共同通信の全国緊急電話世論調査で、立憲民主党の政党支持率が自民、国民民主、参政の各党に続き4番手に転落したことが明らかになりました。考えてみれば、立民は最大野党でありながら、今回の参院選でも改選前の22議席を21.5議席に減らしています。与党・自民党に大きな逆風が吹いていたにも関わらず、です。やはり、年金流用法案などの影響もあってか、非自民層の「受け皿」にもなっていないのでしょうか。

世論調査の有用性とその限界

当ウェブサイトで不定期に取り上げる話題のひとつが、メディアによる世論調査です。

これらの世論調査は多くの場合、昔から統計的なサンプリング方式として用いられている「RDD」、つまり「ランダム・デジット・ダイヤリング」と呼ばれる無作為抽出による電話調査方式を使って行われており、多くの場合、その調査実施会社による作為などが入らない、などとされています。

ただし、現実問題としては、多くの場合は電話のみによる調査とされていること、少し前までは携帯電話が調査対象の母集団に含まれていなかったこと、あるいは携帯電話の場合も知らない番号から着信があった場合は(とくに若年層は)無視する可能性があることなど、課題もあります。

さらには世論調査項目について、恣意的な設問項目が回答内容を歪めているのではないかと疑われることもありますし、設問の順序によっては特定の論点について、結果を誘導できてしまうこともあります。

こうした限界もあるため、当ウェブサイトとしては、メディアが実施する世論調査については全幅の信頼を置いているわけではありません。

ただ、それでも最新の世論動向を読むうえでは、世論調査はそれなりに有益であることも多く、こうした観点からは、当ウェブサイトはときどき、世論調査結果を話題に取り上げることにしています。

共同通信世論調査の衝撃…立民は4番手に転落!

こうしたなかで、選挙期間中は、当ウェブサイトとしてはできるだけ各政党の直接の主張やそれらが支持されているかどうかを示唆する内容をウェブサイトにて取り上げないように配慮してきましたが、その選挙期間も完全に終わったため、早速に取り上げておきたいのがこんな話題です。

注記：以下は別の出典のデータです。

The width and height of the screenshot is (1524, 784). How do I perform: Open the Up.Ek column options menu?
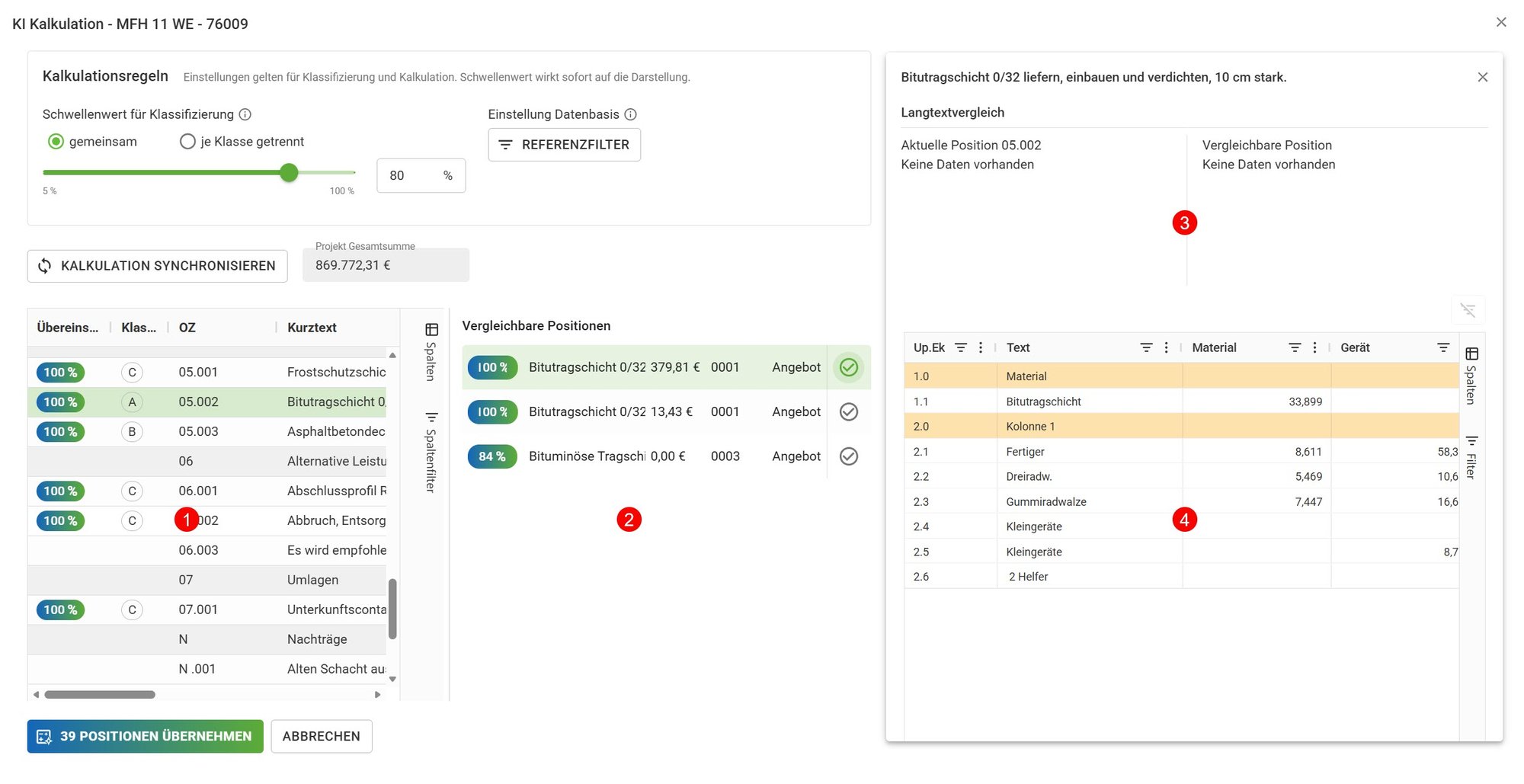click(981, 347)
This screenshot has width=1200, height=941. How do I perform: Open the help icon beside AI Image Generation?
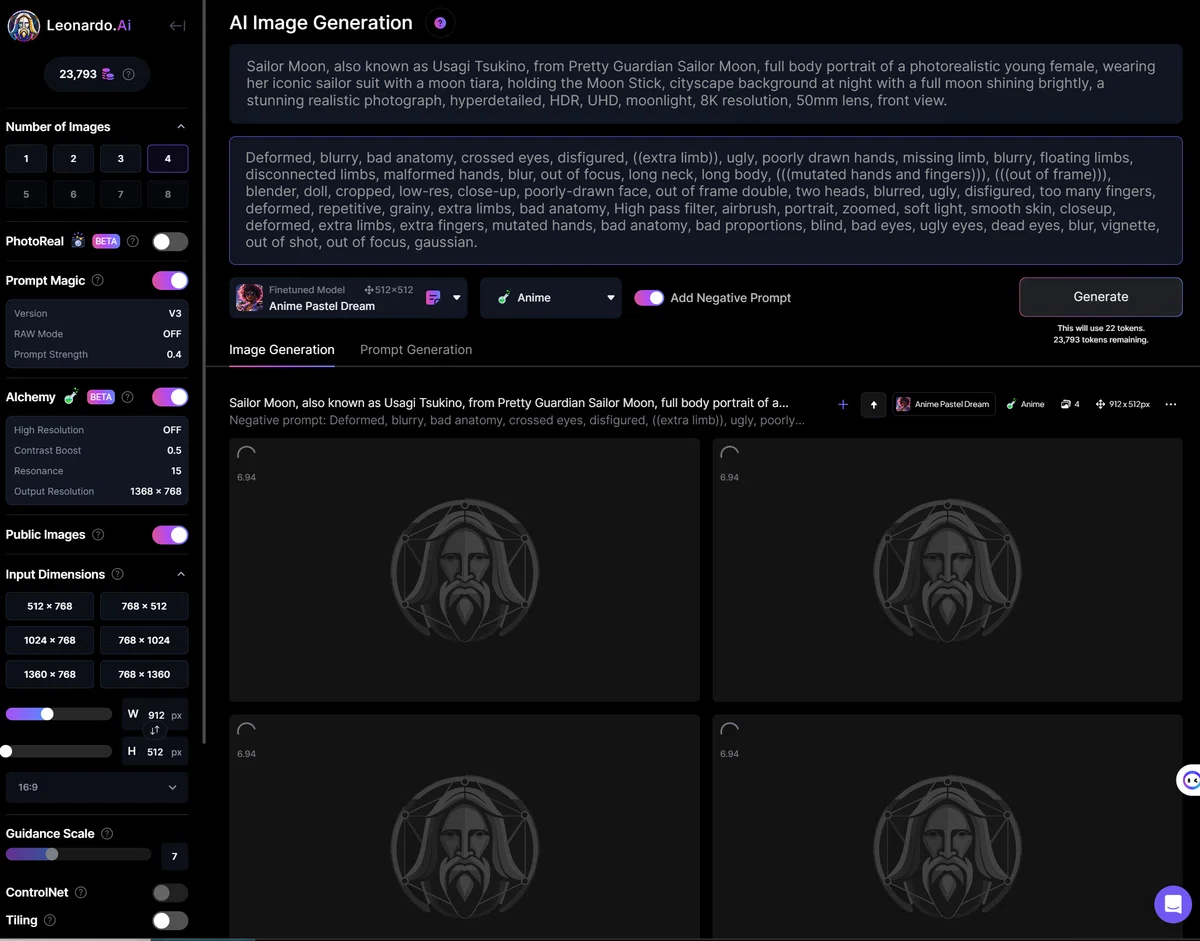(440, 23)
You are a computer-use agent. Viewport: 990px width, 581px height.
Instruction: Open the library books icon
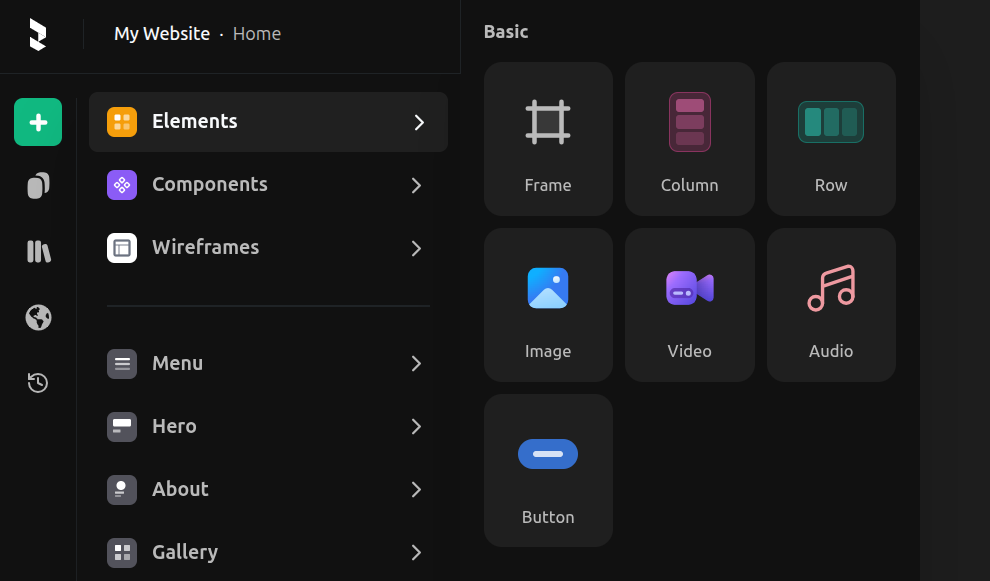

内閣支持22%で過去最低 石破首相辞任すべき51%、共同通信世論調査

―――2025年7月22日 21:40付 日本経済新聞電子版より

日経によると参院選から明けた21日と22日に、共同通信社が全国緊急電話世論調査を実施したそうですが、これによると政党支持率で立憲民主党が国民民主、参政の両党に抜かれ、4番手に転落したのだそうです。

政党支持率 共同通信(7/21~7/22)
  • 自民…20.7%(▲9.0)
  • 国民…15.1%(+5.2)
  • 参政…11.8%(+8.1)
  • 立民…10.8%(+1.6)
  • 維新…*5.2%(+0.4)
  • 公明…*4.6%(+0.2)
  • れ新…*4.3%(▲1.3)
  • 未来…*4.1%
  • 共産…*3.7%(+0.6)
  • 保守…*2.7%(▲0.2)
  • 社民…*1.3%(▲0.6)

(【出所】日経電子版記事)

自民惨敗の2007年の民主党と比べてこの体たらく

参院選での獲得議席で見ると、立民は22議席と自民党(39議席獲得)に次ぐ2番手につけたはずなのですが、国民(17議席獲得)、参政(14議席獲得)両党に獲得議席数で勝ったはずなのに、支持率では完全に水をあけられている格好です。

選挙直後の世論調査は一般に、選挙結果が出たのを有権者自身も確認してから回答するはずであり、その意味では、選挙直前の世論調査とは大きく異なる結果が出てくる傾向にあるのですが(著者私見)、それにしてもじつに印象的な結果です。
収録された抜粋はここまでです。